In setting up his first “home care” nursery, Komazaki demonstrated that his idea could work, and ultimately found a political ally in Atsuko Muraki, the vice minister of Japan’s health ministry and the second woman to hold the position. With Muraki’s support, Komazaki persuaded the government to pass a revised national child care law that will go into effect in 2015, allowing entrepreneurs to establish nurseries of fewer than 20 children.
Muraki is a prominent advocate of Prime Minister Shinzo Abe’s effort to revitalize the Japanese economy by increasing gender equality, known popularly as Womenomics. Progress is indeed badly needed: last year, Japan fell to an embarrassing 105th out of 136 countries in a gender equality ranking by the World Economic Forum. According to a recent report by Goldman Sachs, fixing the problem -- particularly by getting more women into the workforce -- could increase Japan’s GDP by 15 percent.
For the past two decades, observers have pointed to such problems in describing Japan as stagnant, glacial, and arthritic. Experts inside and outside the country have called in vain for reforms on par with the country’s Meiji Restoration and its post-World War II recovery. Meanwhile, political leaders have failed to knock Japan out of its stupor, and Abe’s economic reforms have yet to bring about a significant economic recovery or major structural changes. But all that is only part of the story. Outside the government, a new generation of liberal reformers like Komazaki is bringing about real change.

━━━━

▶ Instructions:
1. Answer these from the excerpt on Japanese reform:
(a) In what year will the revised national child care law take effect?
(b) Where did Japan place in the World Economic Forum's gender equality ranking last year?
(c) By what percentage could Japan's GDP rise, according to the Goldman Sachs report?
2. Write a continuation of the excerpt on Japanese reform, picking up after its final sentence.
The items after the excerpt on Japanese reform are not needed for anything here.

━━━━

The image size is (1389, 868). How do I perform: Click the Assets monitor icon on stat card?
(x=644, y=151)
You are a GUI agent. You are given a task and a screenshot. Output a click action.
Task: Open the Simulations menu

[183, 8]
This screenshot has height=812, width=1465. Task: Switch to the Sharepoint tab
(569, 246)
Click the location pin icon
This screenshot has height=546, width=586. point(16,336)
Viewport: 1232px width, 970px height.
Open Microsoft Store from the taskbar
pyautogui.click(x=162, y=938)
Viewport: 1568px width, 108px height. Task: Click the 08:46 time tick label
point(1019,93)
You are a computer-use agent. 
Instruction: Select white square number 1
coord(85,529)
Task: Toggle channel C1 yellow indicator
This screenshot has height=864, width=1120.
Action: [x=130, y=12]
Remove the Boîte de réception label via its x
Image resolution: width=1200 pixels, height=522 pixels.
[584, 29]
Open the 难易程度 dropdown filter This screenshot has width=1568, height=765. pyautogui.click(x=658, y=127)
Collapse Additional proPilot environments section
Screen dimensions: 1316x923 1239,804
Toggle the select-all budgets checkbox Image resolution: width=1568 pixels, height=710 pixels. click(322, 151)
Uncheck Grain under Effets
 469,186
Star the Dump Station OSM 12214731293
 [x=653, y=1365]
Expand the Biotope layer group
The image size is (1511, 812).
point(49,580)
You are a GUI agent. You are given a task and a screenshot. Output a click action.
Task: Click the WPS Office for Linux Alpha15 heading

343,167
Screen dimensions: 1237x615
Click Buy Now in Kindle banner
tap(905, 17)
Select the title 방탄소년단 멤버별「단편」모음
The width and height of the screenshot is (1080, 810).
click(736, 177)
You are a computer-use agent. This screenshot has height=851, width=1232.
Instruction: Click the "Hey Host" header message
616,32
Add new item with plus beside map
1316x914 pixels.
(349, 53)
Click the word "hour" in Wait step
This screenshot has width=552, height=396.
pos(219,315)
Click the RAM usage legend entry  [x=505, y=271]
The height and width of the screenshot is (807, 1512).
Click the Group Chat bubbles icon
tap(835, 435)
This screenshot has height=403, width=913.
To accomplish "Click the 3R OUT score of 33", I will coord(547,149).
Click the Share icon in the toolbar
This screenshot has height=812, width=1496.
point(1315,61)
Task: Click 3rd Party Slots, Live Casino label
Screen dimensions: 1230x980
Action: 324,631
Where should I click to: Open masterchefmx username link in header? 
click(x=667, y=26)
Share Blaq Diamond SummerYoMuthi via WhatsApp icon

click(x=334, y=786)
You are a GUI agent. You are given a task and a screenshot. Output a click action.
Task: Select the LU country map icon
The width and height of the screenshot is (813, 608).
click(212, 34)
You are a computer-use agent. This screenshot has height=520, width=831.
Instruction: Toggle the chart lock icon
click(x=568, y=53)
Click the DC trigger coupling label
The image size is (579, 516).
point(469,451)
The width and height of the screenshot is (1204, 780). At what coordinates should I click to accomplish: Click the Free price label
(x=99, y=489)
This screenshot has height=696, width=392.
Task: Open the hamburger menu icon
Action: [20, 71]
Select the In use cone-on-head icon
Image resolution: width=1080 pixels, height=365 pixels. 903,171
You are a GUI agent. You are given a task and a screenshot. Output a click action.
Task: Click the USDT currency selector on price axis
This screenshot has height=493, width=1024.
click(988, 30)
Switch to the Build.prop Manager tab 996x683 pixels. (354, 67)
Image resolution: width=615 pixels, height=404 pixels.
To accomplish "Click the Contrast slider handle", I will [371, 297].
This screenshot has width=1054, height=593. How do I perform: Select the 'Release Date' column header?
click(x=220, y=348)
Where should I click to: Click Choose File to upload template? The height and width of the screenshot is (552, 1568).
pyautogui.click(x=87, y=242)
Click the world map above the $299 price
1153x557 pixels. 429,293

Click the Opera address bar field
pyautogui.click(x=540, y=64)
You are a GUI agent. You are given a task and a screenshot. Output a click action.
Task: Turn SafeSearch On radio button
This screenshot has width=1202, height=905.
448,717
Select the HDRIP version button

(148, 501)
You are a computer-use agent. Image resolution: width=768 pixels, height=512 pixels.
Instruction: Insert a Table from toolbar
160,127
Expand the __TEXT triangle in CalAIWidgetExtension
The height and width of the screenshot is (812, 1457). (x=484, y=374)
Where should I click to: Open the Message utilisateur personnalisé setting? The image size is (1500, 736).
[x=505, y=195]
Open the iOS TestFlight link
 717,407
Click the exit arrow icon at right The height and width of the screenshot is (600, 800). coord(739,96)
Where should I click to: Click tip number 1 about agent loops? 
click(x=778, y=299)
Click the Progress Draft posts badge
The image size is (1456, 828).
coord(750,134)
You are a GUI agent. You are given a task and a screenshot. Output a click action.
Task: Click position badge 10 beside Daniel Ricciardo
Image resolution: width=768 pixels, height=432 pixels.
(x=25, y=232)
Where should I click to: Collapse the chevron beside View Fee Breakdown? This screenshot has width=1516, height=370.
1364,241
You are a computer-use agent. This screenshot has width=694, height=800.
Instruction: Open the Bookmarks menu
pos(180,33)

━━━━

▶ Answers to the tasks:
1.
(a) 2015
(b) 105th out of 136 countries
(c) 15 percent

2.
SMELLS LIKE FREE SPIRIT
Over the past three months, I have interviewed nearly 40 people in Japan working at the front lines of societal change. For the most part, they are more global, liberal, individualistic, and entrepreneurial than their parents were. Typically in their thirties and forties, they are called nana roku sedai, or ’76ers, referring to tech entrepreneurs who were born around 1976 and are just now becoming influential. This group comes from a generation much less concerned with the historical baggage of World War II and the consumerism of their bubble-era forebears. They tend to know and support one another through Japanese business networks such as Japan Platform and NetAge, as well as through international groups such as the World Economic Forum in Davos and the Japan Society in New York. And although they enjoy influence with and support from the government, they have yet to seek change through the formal political system. For now, at least, they prefer to tackle societal problems on their own.
The ’76ers are remaking Japanese society in three ways: by launching their own initiatives where government responses are lacking (providing child care and disaster relief, for example), by supporting policies geared toward revitalizing Japan (advocating for study abroad programs and English instruction in schools), and by pushing for a more liberal and open public sphere (emphasizing diversity, women’s empowerment, and individualism).
Together, the ’76ers are capable of counterbalancing the right-wing blustering and xenophobic hate speech that has dominated the news about Japan recently. In fact, they are likely to win out in the long run; as in the United States, surveys reveal a gradually growing liberal bent in Japan, especially among young people. In October 2012, for example, a government survey found that fewer Japanese perceived gender inequality in the workplace than in the past, that more of them believed that equal educational opportunities for males and females existed, and that fewer young women aspired to be full-time homemakers. Another survey from the Pew Research Center showed that a majority of Japanese people now accept gays and lesbians, and other polls have indicated a lack of interest in marriage among young people. Most Japanese are cautious about Japan’s rearmament. And these trends show no signs of slowing.
THE RISE OF THE '76ERS
There are a number of factors behind the recent rise of the ’76ers, beginning with the March 2011 earthquake, tsunami, and nuclear crisis, which shook public confidence and challenged the status quo. Before the earthquake, the mentality was to “hold on to what you’ve got,” Hiromi Matsubara, the CEO of Surfrider Foundation Japan, told me. “But now everyone knows lifetime employment is over, the government sucks, and there is no social security. With no security, you might as well give it a try … People realized you can lose everything.”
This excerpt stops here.